== Work task ==
Give back every record that follows, exactly as written.

== Records to process ==
■ ■ ■ ■ ■
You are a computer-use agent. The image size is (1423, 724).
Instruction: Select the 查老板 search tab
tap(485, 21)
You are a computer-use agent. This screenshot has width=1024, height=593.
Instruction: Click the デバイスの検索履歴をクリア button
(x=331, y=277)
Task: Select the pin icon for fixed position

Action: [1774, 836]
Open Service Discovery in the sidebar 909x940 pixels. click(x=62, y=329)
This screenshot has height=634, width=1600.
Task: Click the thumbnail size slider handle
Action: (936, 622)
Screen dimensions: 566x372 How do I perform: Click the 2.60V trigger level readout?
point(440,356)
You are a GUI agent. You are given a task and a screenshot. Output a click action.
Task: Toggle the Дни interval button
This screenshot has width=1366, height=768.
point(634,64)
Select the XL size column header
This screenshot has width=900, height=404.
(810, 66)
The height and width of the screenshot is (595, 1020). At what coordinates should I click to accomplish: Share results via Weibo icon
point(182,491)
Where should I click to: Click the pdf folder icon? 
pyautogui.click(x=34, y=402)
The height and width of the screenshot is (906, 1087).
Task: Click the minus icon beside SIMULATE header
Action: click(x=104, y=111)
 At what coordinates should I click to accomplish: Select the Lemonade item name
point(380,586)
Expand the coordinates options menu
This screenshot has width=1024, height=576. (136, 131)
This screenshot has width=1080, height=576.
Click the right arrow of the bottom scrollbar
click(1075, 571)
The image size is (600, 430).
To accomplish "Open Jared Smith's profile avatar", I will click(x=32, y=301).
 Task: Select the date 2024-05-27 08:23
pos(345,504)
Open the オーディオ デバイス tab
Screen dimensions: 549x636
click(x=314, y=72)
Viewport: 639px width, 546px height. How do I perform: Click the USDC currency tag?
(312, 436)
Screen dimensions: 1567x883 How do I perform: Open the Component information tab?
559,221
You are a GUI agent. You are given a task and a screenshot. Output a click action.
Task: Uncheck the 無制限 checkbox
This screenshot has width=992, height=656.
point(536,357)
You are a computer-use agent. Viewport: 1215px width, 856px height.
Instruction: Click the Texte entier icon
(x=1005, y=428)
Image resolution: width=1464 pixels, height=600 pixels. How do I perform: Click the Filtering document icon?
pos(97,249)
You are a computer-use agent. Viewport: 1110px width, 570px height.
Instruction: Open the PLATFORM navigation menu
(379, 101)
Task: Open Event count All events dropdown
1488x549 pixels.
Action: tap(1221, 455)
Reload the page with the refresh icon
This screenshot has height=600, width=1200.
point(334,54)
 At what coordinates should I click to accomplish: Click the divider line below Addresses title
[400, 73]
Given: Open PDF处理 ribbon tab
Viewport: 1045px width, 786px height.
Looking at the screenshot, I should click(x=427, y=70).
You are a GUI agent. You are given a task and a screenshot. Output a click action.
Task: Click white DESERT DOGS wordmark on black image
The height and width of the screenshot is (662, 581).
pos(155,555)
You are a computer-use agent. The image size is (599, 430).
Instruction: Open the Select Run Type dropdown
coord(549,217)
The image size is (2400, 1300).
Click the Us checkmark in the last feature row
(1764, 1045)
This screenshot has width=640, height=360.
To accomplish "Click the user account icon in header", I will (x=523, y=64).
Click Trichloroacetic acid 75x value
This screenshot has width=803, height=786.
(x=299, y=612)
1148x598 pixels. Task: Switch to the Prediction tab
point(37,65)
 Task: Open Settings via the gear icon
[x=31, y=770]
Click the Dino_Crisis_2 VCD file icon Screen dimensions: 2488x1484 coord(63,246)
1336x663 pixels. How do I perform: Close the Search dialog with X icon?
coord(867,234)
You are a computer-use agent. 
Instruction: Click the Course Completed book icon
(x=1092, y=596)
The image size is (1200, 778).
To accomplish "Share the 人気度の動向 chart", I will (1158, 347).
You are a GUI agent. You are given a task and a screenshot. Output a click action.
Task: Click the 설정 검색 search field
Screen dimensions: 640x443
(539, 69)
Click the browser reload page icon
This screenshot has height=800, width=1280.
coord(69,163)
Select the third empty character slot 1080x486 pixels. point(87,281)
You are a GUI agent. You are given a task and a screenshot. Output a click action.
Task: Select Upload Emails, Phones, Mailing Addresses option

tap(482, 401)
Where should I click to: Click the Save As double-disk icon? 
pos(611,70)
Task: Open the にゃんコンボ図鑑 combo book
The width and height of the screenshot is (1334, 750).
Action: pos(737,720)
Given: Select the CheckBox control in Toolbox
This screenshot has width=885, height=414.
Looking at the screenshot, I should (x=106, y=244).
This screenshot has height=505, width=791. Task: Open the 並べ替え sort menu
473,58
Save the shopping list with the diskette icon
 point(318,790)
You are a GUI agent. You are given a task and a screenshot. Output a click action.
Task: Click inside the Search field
■ ■ ■ ■ ■
== Solution to the exercise ==
You are a computer-use agent. The image size is (1423, 724).
Instruction: Select the 查老板 search tab
tap(485, 21)
You are a computer-use agent. This screenshot has width=1024, height=593.
Instruction: Click the デバイスの検索履歴をクリア button
(x=331, y=277)
Task: Select the pin icon for fixed position

Action: [1774, 836]
Open Service Discovery in the sidebar 909x940 pixels. click(x=62, y=329)
This screenshot has height=634, width=1600.
Task: Click the thumbnail size slider handle
Action: (936, 622)
Screen dimensions: 566x372 How do I perform: Click the 2.60V trigger level readout?
point(440,356)
You are a GUI agent. You are given a task and a screenshot. Output a click action.
Task: Toggle the Дни interval button
This screenshot has width=1366, height=768.
point(634,64)
Select the XL size column header
This screenshot has width=900, height=404.
(810, 66)
The height and width of the screenshot is (595, 1020). At what coordinates should I click to accomplish: Share results via Weibo icon
point(182,491)
Where should I click to: Click the pdf folder icon? 
pyautogui.click(x=34, y=402)
The height and width of the screenshot is (906, 1087).
Task: Click the minus icon beside SIMULATE header
Action: click(x=104, y=111)
 At what coordinates should I click to accomplish: Select the Lemonade item name
point(380,586)
Expand the coordinates options menu
This screenshot has width=1024, height=576. (136, 131)
This screenshot has width=1080, height=576.
Click the right arrow of the bottom scrollbar
click(1075, 571)
The image size is (600, 430).
To accomplish "Open Jared Smith's profile avatar", I will click(x=32, y=301).
 Task: Select the date 2024-05-27 08:23
pos(345,504)
Open the オーディオ デバイス tab
Screen dimensions: 549x636
click(x=314, y=72)
Viewport: 639px width, 546px height. How do I perform: Click the USDC currency tag?
(312, 436)
Screen dimensions: 1567x883 How do I perform: Open the Component information tab?
559,221
You are a GUI agent. You are given a task and a screenshot. Output a click action.
Task: Uncheck the 無制限 checkbox
This screenshot has width=992, height=656.
point(536,357)
You are a computer-use agent. Viewport: 1215px width, 856px height.
Instruction: Click the Texte entier icon
(x=1005, y=428)
Image resolution: width=1464 pixels, height=600 pixels. How do I perform: Click the Filtering document icon?
pos(97,249)
You are a computer-use agent. Viewport: 1110px width, 570px height.
Instruction: Open the PLATFORM navigation menu
(379, 101)
Task: Open Event count All events dropdown
1488x549 pixels.
Action: tap(1221, 455)
Reload the page with the refresh icon
This screenshot has height=600, width=1200.
point(334,54)
 At what coordinates should I click to accomplish: Click the divider line below Addresses title
[400, 73]
Given: Open PDF处理 ribbon tab
Viewport: 1045px width, 786px height.
Looking at the screenshot, I should click(x=427, y=70).
You are a GUI agent. You are given a task and a screenshot. Output a click action.
Task: Click white DESERT DOGS wordmark on black image
The height and width of the screenshot is (662, 581).
pos(155,555)
You are a computer-use agent. The image size is (599, 430).
Instruction: Open the Select Run Type dropdown
coord(549,217)
The image size is (2400, 1300).
Click the Us checkmark in the last feature row
(1764, 1045)
This screenshot has width=640, height=360.
To accomplish "Click the user account icon in header", I will (x=523, y=64).
Click Trichloroacetic acid 75x value
This screenshot has width=803, height=786.
(x=299, y=612)
1148x598 pixels. Task: Switch to the Prediction tab
point(37,65)
 Task: Open Settings via the gear icon
[x=31, y=770]
Click the Dino_Crisis_2 VCD file icon Screen dimensions: 2488x1484 coord(63,246)
1336x663 pixels. How do I perform: Close the Search dialog with X icon?
coord(867,234)
You are a computer-use agent. 
Instruction: Click the Course Completed book icon
(x=1092, y=596)
The image size is (1200, 778).
To accomplish "Share the 人気度の動向 chart", I will (1158, 347).
You are a GUI agent. You are given a task and a screenshot. Output a click action.
Task: Click the 설정 검색 search field
Screen dimensions: 640x443
(539, 69)
Click the browser reload page icon
This screenshot has height=800, width=1280.
coord(69,163)
Select the third empty character slot 1080x486 pixels. point(87,281)
You are a GUI agent. You are given a task and a screenshot. Output a click action.
Task: Select Upload Emails, Phones, Mailing Addresses option

tap(482, 401)
Where should I click to: Click the Save As double-disk icon? 
pos(611,70)
Task: Open the にゃんコンボ図鑑 combo book
The width and height of the screenshot is (1334, 750).
Action: pos(737,720)
Given: Select the CheckBox control in Toolbox
This screenshot has width=885, height=414.
Looking at the screenshot, I should (x=106, y=244).
This screenshot has height=505, width=791. Task: Open the 並べ替え sort menu
473,58
Save the shopping list with the diskette icon
 point(318,790)
You are a GUI agent. You are given a task and a screenshot. Output a click action.
Task: Click inside the Search field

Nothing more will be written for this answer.